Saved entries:
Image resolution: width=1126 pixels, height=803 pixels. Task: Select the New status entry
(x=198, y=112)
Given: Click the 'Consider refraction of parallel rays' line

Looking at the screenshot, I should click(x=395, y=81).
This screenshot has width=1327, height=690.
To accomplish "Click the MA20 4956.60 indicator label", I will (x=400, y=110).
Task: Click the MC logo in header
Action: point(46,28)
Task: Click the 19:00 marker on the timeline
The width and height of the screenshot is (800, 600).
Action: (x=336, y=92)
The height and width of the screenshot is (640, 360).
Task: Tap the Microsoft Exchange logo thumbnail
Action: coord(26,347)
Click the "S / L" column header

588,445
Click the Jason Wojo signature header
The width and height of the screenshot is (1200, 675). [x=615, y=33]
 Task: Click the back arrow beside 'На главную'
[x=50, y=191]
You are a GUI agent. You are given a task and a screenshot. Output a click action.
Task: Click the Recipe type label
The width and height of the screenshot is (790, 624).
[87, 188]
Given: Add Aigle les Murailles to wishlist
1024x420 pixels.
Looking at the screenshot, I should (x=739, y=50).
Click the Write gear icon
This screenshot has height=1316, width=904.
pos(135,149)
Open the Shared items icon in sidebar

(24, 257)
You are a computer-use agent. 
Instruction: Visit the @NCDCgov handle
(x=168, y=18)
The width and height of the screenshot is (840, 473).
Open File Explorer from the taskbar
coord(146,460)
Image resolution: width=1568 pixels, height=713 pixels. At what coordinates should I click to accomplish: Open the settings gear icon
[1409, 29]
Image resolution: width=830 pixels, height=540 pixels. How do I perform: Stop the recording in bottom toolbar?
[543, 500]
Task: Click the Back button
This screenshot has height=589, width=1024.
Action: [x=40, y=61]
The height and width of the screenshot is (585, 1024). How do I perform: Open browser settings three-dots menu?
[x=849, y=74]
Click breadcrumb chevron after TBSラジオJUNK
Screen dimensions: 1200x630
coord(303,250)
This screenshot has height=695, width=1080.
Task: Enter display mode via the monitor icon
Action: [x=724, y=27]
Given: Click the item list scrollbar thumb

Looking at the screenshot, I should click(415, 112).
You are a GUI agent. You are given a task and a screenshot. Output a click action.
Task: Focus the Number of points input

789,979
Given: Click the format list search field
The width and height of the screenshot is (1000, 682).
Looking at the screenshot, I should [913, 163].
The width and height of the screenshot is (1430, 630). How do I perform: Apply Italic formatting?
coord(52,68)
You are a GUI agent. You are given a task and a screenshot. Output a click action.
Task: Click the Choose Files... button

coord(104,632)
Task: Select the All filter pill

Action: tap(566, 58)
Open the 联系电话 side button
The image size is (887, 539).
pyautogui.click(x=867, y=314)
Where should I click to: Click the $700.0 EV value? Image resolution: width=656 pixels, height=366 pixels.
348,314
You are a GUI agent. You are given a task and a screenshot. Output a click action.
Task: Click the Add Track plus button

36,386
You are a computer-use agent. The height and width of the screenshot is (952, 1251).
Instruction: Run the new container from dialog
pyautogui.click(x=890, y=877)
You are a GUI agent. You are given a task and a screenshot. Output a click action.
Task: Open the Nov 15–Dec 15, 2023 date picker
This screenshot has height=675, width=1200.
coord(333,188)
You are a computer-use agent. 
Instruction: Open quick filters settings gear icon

WHAT YOU HAVE TO DO
Would you write out all the records exactly as they read?

OUTPUT OF THE TASK
Image resolution: width=1126 pixels, height=803 pixels. Task: Select the New status entry
(x=198, y=112)
Given: Click the 'Consider refraction of parallel rays' line

Looking at the screenshot, I should click(x=395, y=81).
This screenshot has width=1327, height=690.
To accomplish "Click the MA20 4956.60 indicator label", I will (x=400, y=110).
Task: Click the MC logo in header
Action: point(46,28)
Task: Click the 19:00 marker on the timeline
The width and height of the screenshot is (800, 600).
Action: (x=336, y=92)
The height and width of the screenshot is (640, 360).
Task: Tap the Microsoft Exchange logo thumbnail
Action: coord(26,347)
Click the "S / L" column header

588,445
Click the Jason Wojo signature header
The width and height of the screenshot is (1200, 675). [x=615, y=33]
 Task: Click the back arrow beside 'На главную'
[x=50, y=191]
You are a GUI agent. You are given a task and a screenshot. Output a click action.
Task: Click the Recipe type label
The width and height of the screenshot is (790, 624).
[87, 188]
Given: Add Aigle les Murailles to wishlist
1024x420 pixels.
Looking at the screenshot, I should (x=739, y=50).
Click the Write gear icon
This screenshot has height=1316, width=904.
pos(135,149)
Open the Shared items icon in sidebar

(24, 257)
You are a computer-use agent. 
Instruction: Visit the @NCDCgov handle
(x=168, y=18)
The width and height of the screenshot is (840, 473).
Open File Explorer from the taskbar
coord(146,460)
Image resolution: width=1568 pixels, height=713 pixels. At what coordinates should I click to accomplish: Open the settings gear icon
[1409, 29]
Image resolution: width=830 pixels, height=540 pixels. How do I perform: Stop the recording in bottom toolbar?
[543, 500]
Task: Click the Back button
This screenshot has height=589, width=1024.
Action: [x=40, y=61]
The height and width of the screenshot is (585, 1024). How do I perform: Open browser settings three-dots menu?
[x=849, y=74]
Click breadcrumb chevron after TBSラジオJUNK
Screen dimensions: 1200x630
coord(303,250)
This screenshot has height=695, width=1080.
Task: Enter display mode via the monitor icon
Action: [x=724, y=27]
Given: Click the item list scrollbar thumb

Looking at the screenshot, I should click(415, 112).
You are a GUI agent. You are given a task and a screenshot. Output a click action.
Task: Focus the Number of points input

789,979
Given: Click the format list search field
The width and height of the screenshot is (1000, 682).
Looking at the screenshot, I should [913, 163].
The width and height of the screenshot is (1430, 630). How do I perform: Apply Italic formatting?
coord(52,68)
You are a GUI agent. You are given a task and a screenshot. Output a click action.
Task: Click the Choose Files... button

coord(104,632)
Task: Select the All filter pill

Action: tap(566, 58)
Open the 联系电话 side button
The image size is (887, 539).
pyautogui.click(x=867, y=314)
Where should I click to: Click the $700.0 EV value? Image resolution: width=656 pixels, height=366 pixels.
348,314
You are a GUI agent. You are given a task and a screenshot. Output a click action.
Task: Click the Add Track plus button

36,386
You are a computer-use agent. The height and width of the screenshot is (952, 1251).
Instruction: Run the new container from dialog
pyautogui.click(x=890, y=877)
You are a GUI agent. You are given a task and a screenshot. Output a click action.
Task: Open the Nov 15–Dec 15, 2023 date picker
This screenshot has height=675, width=1200.
coord(333,188)
You are a computer-use agent. 
Instruction: Open quick filters settings gear icon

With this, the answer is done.